Me incorporé esquivando un «¿No será mucha mina para vos?» y, sin dejar de sonreír con fuerza, me quedé helado cuando la vi en la vereda de enfrente caminando sola, apurada y sin perro ni novio faldero. Todos la vimos atravesar el jardín a unos cien metros de donde estábamos e ingresar a su casa dando un portazo. Ignoré las cargadas de mis compañeros y decidí esperar a la mañana siguiente.
Ni bien la vi encarar para el depósito, le pegué un grito al encargado para ponerlo en aviso de que me ausentaría por un rato. Con una risa y un gesto me dejó ir tranquilo, y sonriendo y caminando, con mi mejor ropa de trabajo salí al cruce. Le pregunté si se llamaba Sofía y si me conocía, aunque sin esperar respuesta le conté a qué me dedicaba.

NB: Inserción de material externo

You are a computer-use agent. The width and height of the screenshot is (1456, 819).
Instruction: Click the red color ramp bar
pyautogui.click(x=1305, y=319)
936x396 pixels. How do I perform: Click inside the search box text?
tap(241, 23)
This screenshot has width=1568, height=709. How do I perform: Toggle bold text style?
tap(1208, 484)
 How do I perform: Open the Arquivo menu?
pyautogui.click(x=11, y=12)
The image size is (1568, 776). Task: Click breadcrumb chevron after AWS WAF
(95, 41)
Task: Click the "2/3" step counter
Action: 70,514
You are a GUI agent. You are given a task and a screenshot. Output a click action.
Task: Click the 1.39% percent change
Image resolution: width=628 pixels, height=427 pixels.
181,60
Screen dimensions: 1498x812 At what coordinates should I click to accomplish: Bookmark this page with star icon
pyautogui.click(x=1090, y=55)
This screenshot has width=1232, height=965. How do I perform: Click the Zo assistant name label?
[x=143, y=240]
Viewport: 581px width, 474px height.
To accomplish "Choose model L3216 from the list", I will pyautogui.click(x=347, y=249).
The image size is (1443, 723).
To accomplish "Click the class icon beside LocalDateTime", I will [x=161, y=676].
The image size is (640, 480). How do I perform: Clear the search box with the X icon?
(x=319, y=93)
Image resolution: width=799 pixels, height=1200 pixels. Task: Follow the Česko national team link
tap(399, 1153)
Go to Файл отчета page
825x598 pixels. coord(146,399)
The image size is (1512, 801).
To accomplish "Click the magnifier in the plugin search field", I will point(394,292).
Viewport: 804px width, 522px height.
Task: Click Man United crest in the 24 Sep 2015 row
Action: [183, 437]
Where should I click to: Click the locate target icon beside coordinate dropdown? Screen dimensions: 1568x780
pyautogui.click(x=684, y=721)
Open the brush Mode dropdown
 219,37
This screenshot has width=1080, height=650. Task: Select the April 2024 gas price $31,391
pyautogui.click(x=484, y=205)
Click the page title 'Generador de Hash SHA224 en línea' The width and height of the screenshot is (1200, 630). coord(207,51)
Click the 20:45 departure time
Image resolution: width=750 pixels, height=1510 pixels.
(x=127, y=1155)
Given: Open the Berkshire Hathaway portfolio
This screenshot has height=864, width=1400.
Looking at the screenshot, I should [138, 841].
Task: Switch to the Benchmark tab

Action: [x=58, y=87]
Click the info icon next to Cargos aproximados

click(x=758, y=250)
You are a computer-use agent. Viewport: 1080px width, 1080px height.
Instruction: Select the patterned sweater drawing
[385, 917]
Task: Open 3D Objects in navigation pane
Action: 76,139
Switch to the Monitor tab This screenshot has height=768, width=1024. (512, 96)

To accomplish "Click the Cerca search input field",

Le conté también de mi vida y algunos de mis problemas pero sólo para decirle que ella me hacía cantar, y que cantar es una expresión divina así como también el amor que yo sentía. Canté la canción más linda que pude alguna vez querer cantar y vaya uno a saber si la conocía de antes, porque cuando empecé a llorar, y ella también, sentí que no era yo el que cantaba sino el yo que ella me había hecho crecer dentro: un yo hermoso, feliz y lleno de fuerza, que era claro al expresarse y enamoraba con la voz. Pronuncié la última estrofa con lo que me quedaba de aliento y en una explosión muy rara comenzamos a reír; primero yo, incontenible, me derramé a carcajadas y luego ella, con timidez, se hizo gigante sin esfuerzo. Nos miramos a los ojos y me dejó mudo, situación que aprovechó para anotar su número en mi celular. Me dijo «sos muy lindo» y me besó en los labios antes de irse sin voltear.
Esa tarde marqué el número que me regaló con descaro y cuando escuché su voz me tiré un poco atrás, pero a la segunda o tercera risa junté fuerzas y la invité a salir. Ella soltó una sonrisita que pude escuchar por teléfono y me prometió una respuesta para esa misma noche. Cerca de las nueve, un mensaje de texto grabó en mis retinas un «¿Nos vemos?» y a las pocas horas aprendí a convivir con la felicidad. 
Dejé que me comiera con sus ojos azules e hicimos el amor como nunca lo hice con otra mujer. Me hundí en la arena de sus manos y descubrí su cuerpo con algún sentido nuevo. En la oscuridad de su habitación nos frotamos hasta encontrar luz, y el fuego, amenazante, desapareció bajo una lluvia helada que nos revivió a los dos. Nos miramos a los ojos a tientas y nos dejamos reír hasta acabar.

Cuando se anunciaban, a la distancia, sus ojos ya sabían que yo no me iba a dejar encontrar. Bastaba un suspiro de algún pibe para que la sintiera acercarse y me vaya a trabajar al fondo, donde ella no me podía ver. La amaba en secreto y ella a mí, pero nunca tuvimos el coraje para decírnoslo en la cara. Nos fuimos alejando y metiendo en nuestras vidas de antes de ser felices, hasta perdernos y a la vez olvidarnos un poco. 
Los muchachos me cargan y me recuerdan lo que dejé ir, pero yo no les doy bola. Ya ni la miro pasar, pero porque sé en qué está pensando. Los cadetes le gritan cosas mientras yo escucho el aviso de mi celular, lo agarro con una sonrisa y le contesto «Bueno, dale».